A deep dive into President Trump’s rollback of a bedrock environmental law shows the extent to which the administration is dramatically narrowing the scope of government reviews for major projects by setting aside consideration of climate change and other impacts.
Trump on Wednesday announced a rewrite of the National Environmental Policy Act (NEPA), which for 50 years has required careful consideration of environmental and community impacts before approving new pipelines, highways, factories or drilling permits on federal lands.
The new rule no longer factors in the cumulative, indirect or direct impacts a project might have on the environment, sidestepping both an evaluation of the project’s effects on climate change and the numerous ways the surrounding environment or nearby communities — many of which are communities of color — could be disrupted.
The White House Council on Environmental Quality wrote in the new rule that “effects should generally not be considered if they are remote in time, geographically remote, or the product of a lengthy causal chain.”
The “remote in time” language could further prohibit consideration of climate change during environmental reviews.
That’s not sitting well with environmentalists.
Sally Hardin, interim director of the Energy and Environment War Room at the Center for American Progress, explained the new rule this way: “When you’re evaluating a pipeline, you look just at the pipeline. But the oil transmitted through the pipeline that will get transported and burnt and elsewhere — you don’t have to consider the emissions from that.”
“That’s really bad for climate change planning and for communities that are already overburdened by pollution. Not considering what you’re adding to an environmental justice community that already has three polluting facilities is terrible,” she added, referring to communities facing environmental inequalities.
In a statement to The Hill, the White House council argued that climate change might be factored in during certain evaluations.
“Trends associated with a changing climate would, in appropriate cases, be characterized in the baseline analysis of the affected environment,” the council said in a statement.
But critics say the new rule will allow the administration, which has a history of sidelining climate science, to ignore a host of environmental implications from their decisions.

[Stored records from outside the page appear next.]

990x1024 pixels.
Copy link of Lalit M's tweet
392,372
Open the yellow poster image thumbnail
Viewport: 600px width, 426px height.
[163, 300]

“When you think of a highway, there are a lot of impacts beyond just pouring concrete itself,” said Kym Hunter, a senior attorney with the Southern Environmental Law Center, which has helped numerous towns challenge polluting projects.
The Trump administration argues that federal agencies spend too much time trying to evaluate and categorize different kinds of project impacts and should instead evaluate them holistically.
Under the previous rule, the government would have to consider how runoff from the road might impact a nearby wetland, how emissions from the cars that would drive on that road would contribute not just to climate change but the air quality in the immediate area, as well as how the shift in traffic patterns could impact the town the road cuts through.
“Agencies may argue that elimination of these categories means they don’t have to look at them,” Hunter said.
The revised rule would also make it harder for communities to challenge new development and may require people to pay a bond before filing a lawsuit, a provision experts say would likely be illegal if enforced.
Poor neighborhoods and communities of color are disproportionately chosen as the project sites for polluting industries. Eliminating broad consideration of the impacts of a project is expected to prove particularly damaging for them.
The rule now requires communities challenging a project to submit detailed, technical comments — something that could require hiring legal or scientific consultants.
It also would prohibit communities from launching a legal challenge if they hadn’t already raised concerns during the NEPA process.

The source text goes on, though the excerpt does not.